The hydrogen commercial vehicle manufacturer HVS has secured funding from Excelledia Ventures. This new funding announcement follows cut backs at HVS which we reported on in November.
The company made a number of redundancies and slimmed down its operations while it was seeking additional funding. To date, HVS has received around £11m in grants for the development of its hydrogen-powered truck.
Alongside its vehicle hardware, HVS has been working on an AI emissions reduction technology to optimise diesel, battery and hydrogen-powered trucks. The idea behind the technology is to reduce the environmental impact of existing vehicles and promote the roll out of hydrogen-powered trucks.
Muhamed Farooque, chief executive of Excelledia Ventures said: “We specialise in AI software that optimises business performance.
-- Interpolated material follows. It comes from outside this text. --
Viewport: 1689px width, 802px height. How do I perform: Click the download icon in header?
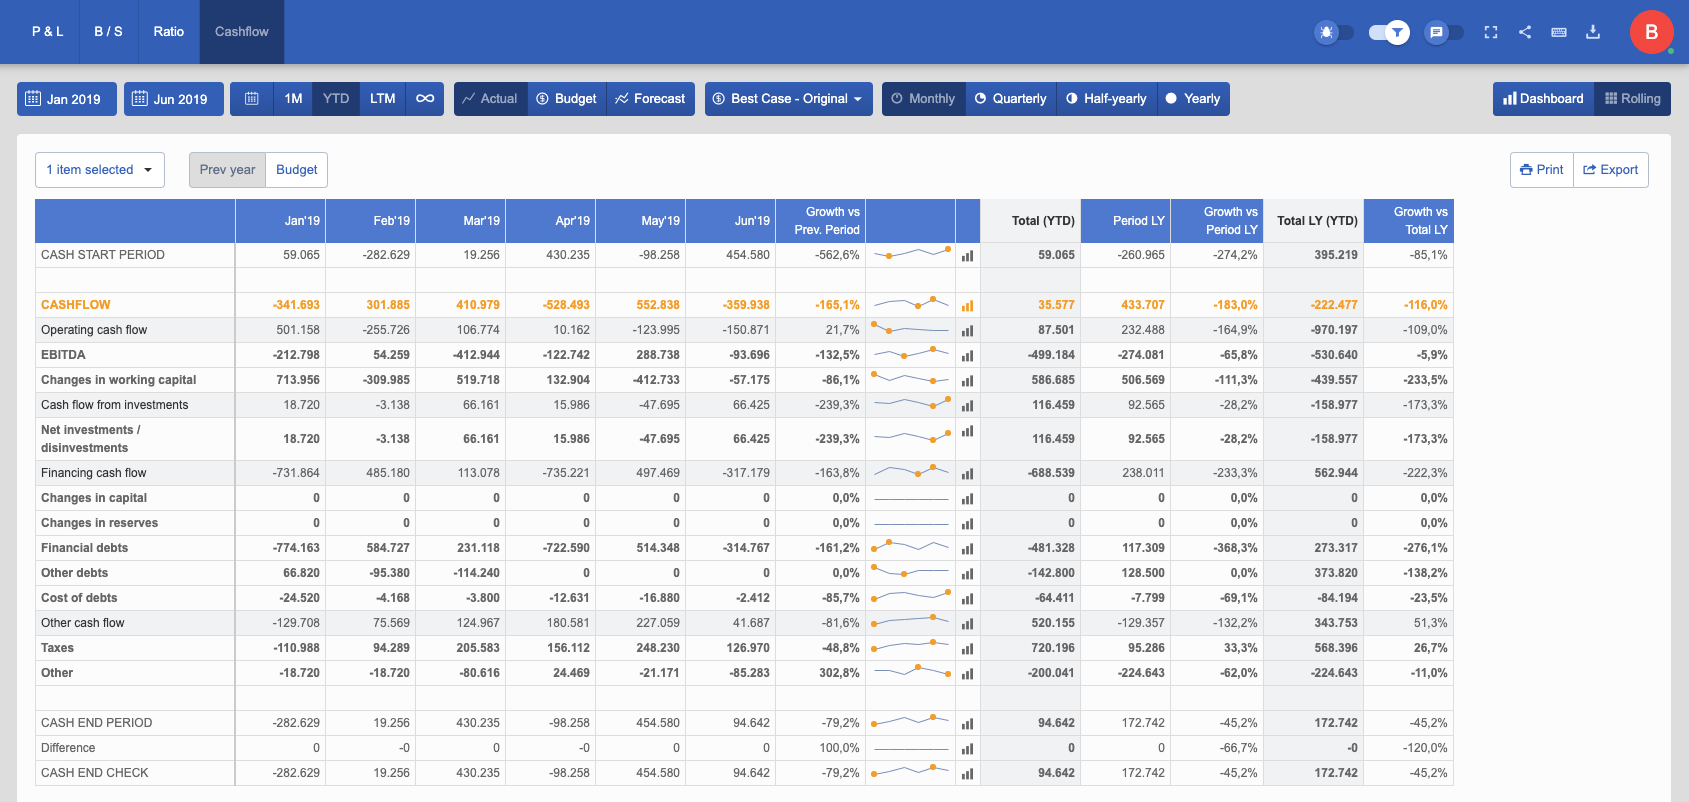point(1593,32)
Immediately, we saw the potential in HVS’s AI innovations – it’s essentially the same transformative technology we use applied to the trucking industry.”
Excelledia Ventures supplies an AI management software solution for companies and governments including the likes of Nestle, BP and Qatar’s Ministry of Foreign Affairs.
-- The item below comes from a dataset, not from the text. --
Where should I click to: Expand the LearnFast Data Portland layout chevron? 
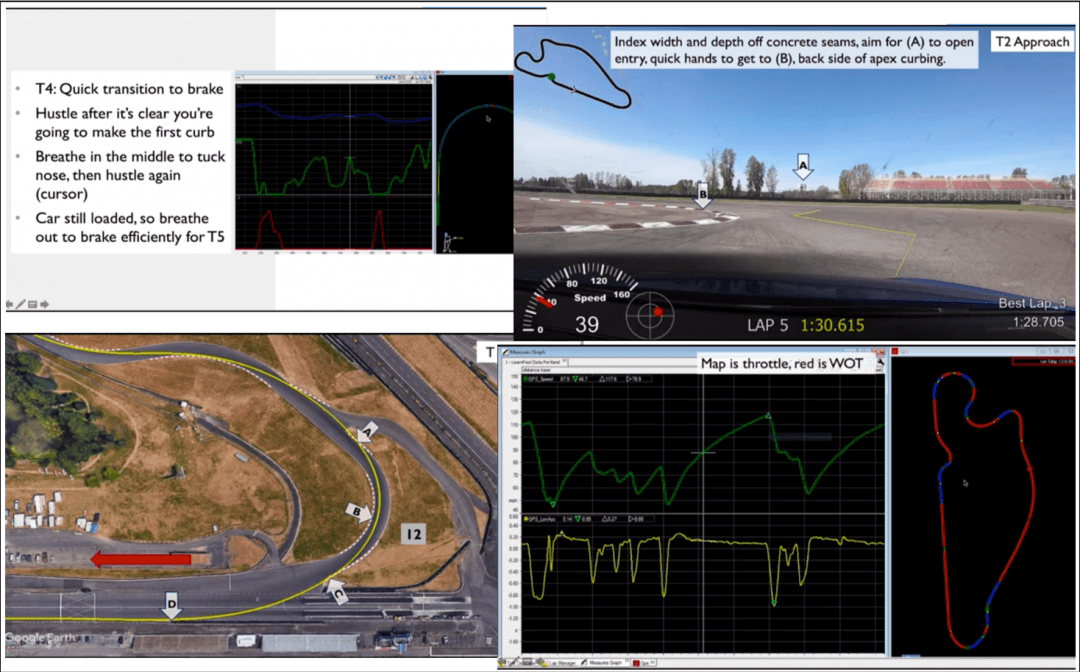coord(562,360)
HVS chief executive, Abdul Waheed, said: “We are delighted to announce this latest investment in HVS. Excelledia Ventures’ support enhances our eligibility for the £bn Qatar-UK Climate Tech Fund, thanks to Excelledia’s strong relationships with key stakeholders such as Qatar’s Transport Authority and Qatar Investment Authority. Thanks to its resources and expertise, the Middle East is also uniquely positioned to lead the global hydrogen change and is already making significant progress.”
In 2027, HVS is planning to list on NASDAQ to gain more visibility and global investment. The company’s AI development is focusing on licensing solutions to improve efficiency across the industry. Waheed said: “Our mission is to optimise diesel trucks for cleaner performance today while advancing hydrogen-powered trucks for tomorrow.”
The company’s hydrogen trucks are due to begin customer trials towards the end of 2025.